## PROBLEMS TO WORK ON
• a. Decide whether each statement below agrees with the wargames passage. For each, answer yes or no and quote the words of the passage that settle it.
(i) Off-the-shelf commercial wargames were hard to use in education because of time commitments and complexity.
(ii) The wargame at the Air Force Staff College was scaled to the right echelon.
(iii) Tabletop games are harder to modify than computer games.
• b. In the wargames passage, at which institution was a wargame found not to support its learning objectives?
• c. Write a continuation of the passage on wargames in education, picking up right after its final sentence.

## PASSAGE

How much of this has been lost because kids today are starting out on computer games instead of on the tabletop. It's easier to modify a tabletop game, and because kids aren't playing them we're losing the ability for the kids to learn how to create and modify and change the games.
How are wargames put to use in educational scenarios?
Off-the-shelf commercial wargames in education were cumbersome b/c of the time commitments and complexity. Had to rely on the experience of modifying games as a kid to (re)design his own games to strip out all the unnecessary fluff to focus on the learning points.
Put in charge of a wargame at the Air Force Staff College, but found that much of the game was not supportive of the learning objectives. It was scaled to the wrong echelon, and the background model was wrong (Soviet vs post-Cold War). Needed to educate on asymmetric strategies and strip out a lot of technology that was getting in the way.

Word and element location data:
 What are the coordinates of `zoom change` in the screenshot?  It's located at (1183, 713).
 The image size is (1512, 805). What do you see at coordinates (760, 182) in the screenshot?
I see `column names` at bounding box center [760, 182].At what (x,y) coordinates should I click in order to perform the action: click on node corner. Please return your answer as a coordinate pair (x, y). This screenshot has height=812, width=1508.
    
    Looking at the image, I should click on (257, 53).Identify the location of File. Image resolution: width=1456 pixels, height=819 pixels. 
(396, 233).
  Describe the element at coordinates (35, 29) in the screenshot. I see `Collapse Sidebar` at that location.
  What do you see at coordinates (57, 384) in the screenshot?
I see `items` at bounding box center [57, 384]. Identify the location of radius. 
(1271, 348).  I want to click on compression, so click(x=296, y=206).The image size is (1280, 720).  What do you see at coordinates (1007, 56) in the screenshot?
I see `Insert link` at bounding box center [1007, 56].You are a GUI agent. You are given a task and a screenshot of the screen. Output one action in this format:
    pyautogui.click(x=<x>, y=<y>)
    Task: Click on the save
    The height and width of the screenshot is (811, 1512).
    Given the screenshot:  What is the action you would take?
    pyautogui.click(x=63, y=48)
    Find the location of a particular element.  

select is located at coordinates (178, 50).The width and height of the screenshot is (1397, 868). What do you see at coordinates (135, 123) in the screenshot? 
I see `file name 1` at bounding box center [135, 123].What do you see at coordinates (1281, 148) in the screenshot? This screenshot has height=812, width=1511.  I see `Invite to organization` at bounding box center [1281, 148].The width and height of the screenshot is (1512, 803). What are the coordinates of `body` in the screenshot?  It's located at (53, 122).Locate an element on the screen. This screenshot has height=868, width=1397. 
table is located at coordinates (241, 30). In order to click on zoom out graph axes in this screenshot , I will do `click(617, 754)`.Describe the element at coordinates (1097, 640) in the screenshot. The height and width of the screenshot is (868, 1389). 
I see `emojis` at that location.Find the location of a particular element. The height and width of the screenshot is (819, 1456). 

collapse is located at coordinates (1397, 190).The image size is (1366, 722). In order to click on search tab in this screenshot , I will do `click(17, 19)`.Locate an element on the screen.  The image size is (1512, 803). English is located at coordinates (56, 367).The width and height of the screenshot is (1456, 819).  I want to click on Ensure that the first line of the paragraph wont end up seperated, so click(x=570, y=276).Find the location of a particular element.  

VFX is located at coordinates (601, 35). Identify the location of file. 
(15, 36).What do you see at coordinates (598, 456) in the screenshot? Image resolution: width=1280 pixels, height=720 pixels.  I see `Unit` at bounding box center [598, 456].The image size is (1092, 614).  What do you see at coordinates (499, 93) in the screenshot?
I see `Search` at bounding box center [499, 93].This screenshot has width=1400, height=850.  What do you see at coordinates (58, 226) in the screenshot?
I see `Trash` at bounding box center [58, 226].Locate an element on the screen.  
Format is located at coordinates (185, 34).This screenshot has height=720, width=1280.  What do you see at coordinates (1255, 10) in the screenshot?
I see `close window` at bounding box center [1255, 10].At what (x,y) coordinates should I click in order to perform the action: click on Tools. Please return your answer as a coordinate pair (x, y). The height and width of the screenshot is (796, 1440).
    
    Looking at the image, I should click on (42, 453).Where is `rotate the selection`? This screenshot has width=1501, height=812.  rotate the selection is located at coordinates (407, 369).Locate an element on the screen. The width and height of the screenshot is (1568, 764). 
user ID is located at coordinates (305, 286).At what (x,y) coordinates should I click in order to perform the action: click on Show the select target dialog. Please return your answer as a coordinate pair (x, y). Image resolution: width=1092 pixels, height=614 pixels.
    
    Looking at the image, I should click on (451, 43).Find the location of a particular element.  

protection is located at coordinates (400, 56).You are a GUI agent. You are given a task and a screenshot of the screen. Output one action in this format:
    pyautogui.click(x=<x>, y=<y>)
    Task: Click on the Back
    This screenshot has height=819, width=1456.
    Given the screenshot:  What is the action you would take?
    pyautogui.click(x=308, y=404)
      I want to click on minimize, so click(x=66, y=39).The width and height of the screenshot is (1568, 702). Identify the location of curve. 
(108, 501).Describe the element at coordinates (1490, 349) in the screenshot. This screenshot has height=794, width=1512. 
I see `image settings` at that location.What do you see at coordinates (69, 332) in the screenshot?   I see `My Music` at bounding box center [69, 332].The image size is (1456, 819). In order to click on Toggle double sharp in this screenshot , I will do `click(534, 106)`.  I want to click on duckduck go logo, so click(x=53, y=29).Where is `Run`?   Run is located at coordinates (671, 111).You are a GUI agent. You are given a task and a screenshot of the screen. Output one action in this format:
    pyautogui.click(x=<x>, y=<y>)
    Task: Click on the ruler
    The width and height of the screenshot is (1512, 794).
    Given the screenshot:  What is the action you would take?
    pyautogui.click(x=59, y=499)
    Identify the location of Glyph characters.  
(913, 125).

## PER-TASK OUTPUTS
• a.
(i) Yes: "Off-the-shelf commercial wargames in education were cumbersome b/c of the time commitments and complexity."
(ii) No: "It was scaled to the wrong echelon"
(iii) No: "It's easier to modify a tabletop game"

• b. The Air Force Staff College.

• c.
Needed to get the students an understanding of the joint fight, as an asymmetric fight.
Impassioned plea to make sure the game supports the educational objectives of the course to help students learn (aaaaannnnnd... cue a flurry of typing from Rex next to me!)
---- side note: there's a cricket or something right outside the window that LOUD as hell. it's almost like someone has a phone with that annoying cricket ringtone that won't shut off
Discussion of the political situations surrounding the usages of wargames in the government and how they are being walled off by agencies seeking autonomy and budgetary independence without regard for the larger implications. How to bring the agencies together from a lot of different directions.
As the NDU Energy Chair he's tried to get the 1500 orgs who own/manage the grid to work together. Known for 30 years that the power grid in the US has issues - how to bring everyone together to work together and share information. He's tried to get the lead players together into a room to run combined exercises that may end up highlighting a vulnerability they don't want exposed.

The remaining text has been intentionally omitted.